→ WHAT IS NEEDED
In the listing below, rewrite only the part that opens with the line containing "Run the current configuration" and closes with the line containing "This screenshot has width=1568, height=702.", swapping "current" for "active" and keeping everything else unchanged.

→ SOURCE RECORDS
begin

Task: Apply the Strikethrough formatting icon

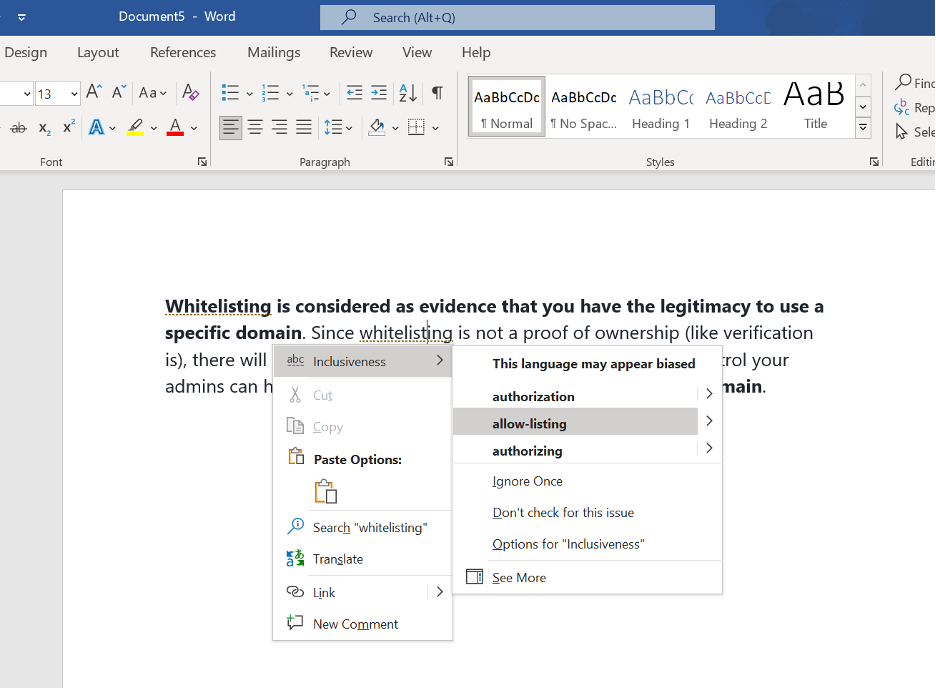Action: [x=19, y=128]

end
begin

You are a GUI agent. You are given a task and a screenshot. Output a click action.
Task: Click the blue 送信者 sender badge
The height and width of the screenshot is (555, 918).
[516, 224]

end
begin

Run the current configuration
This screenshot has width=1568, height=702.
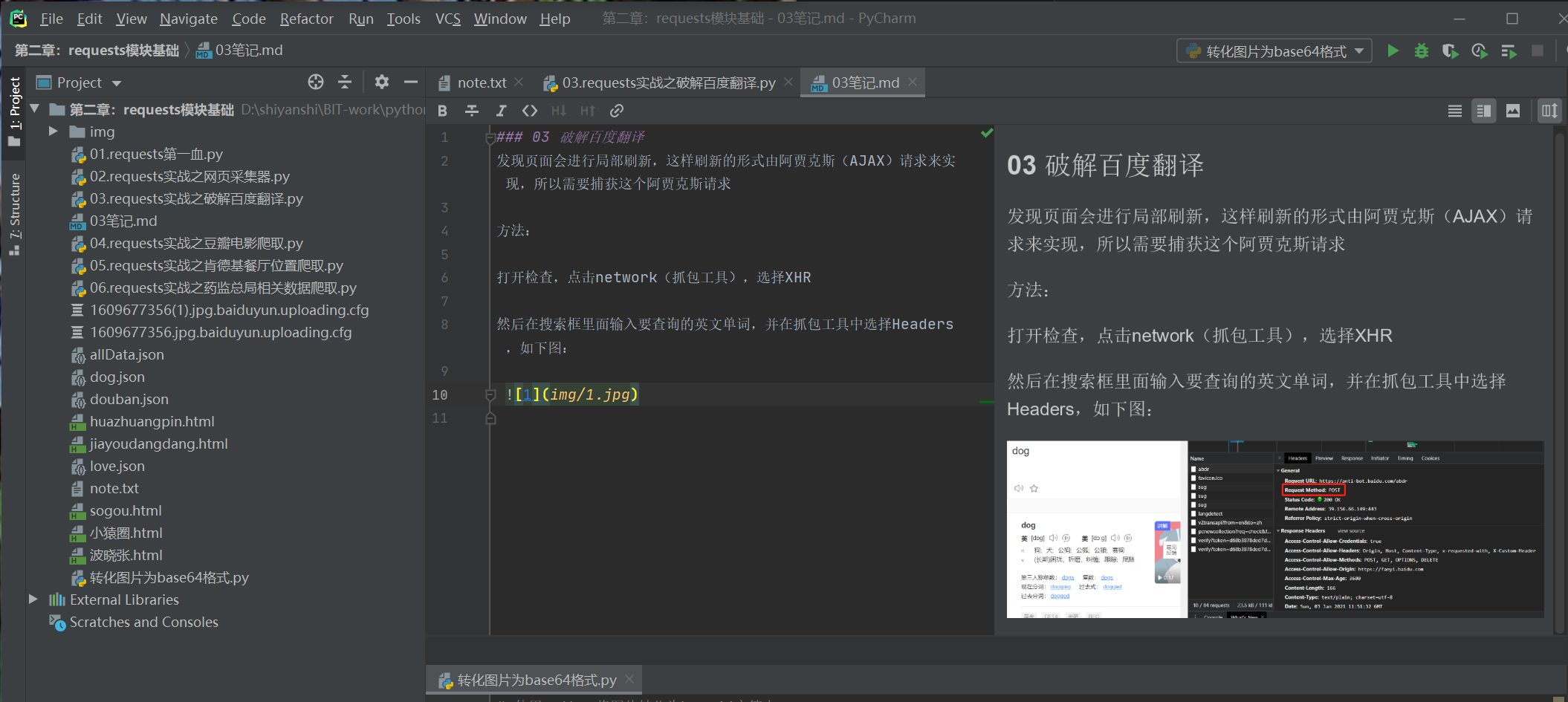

end

→ TASK SOLUTION
Run the active configuration
This screenshot has width=1568, height=702.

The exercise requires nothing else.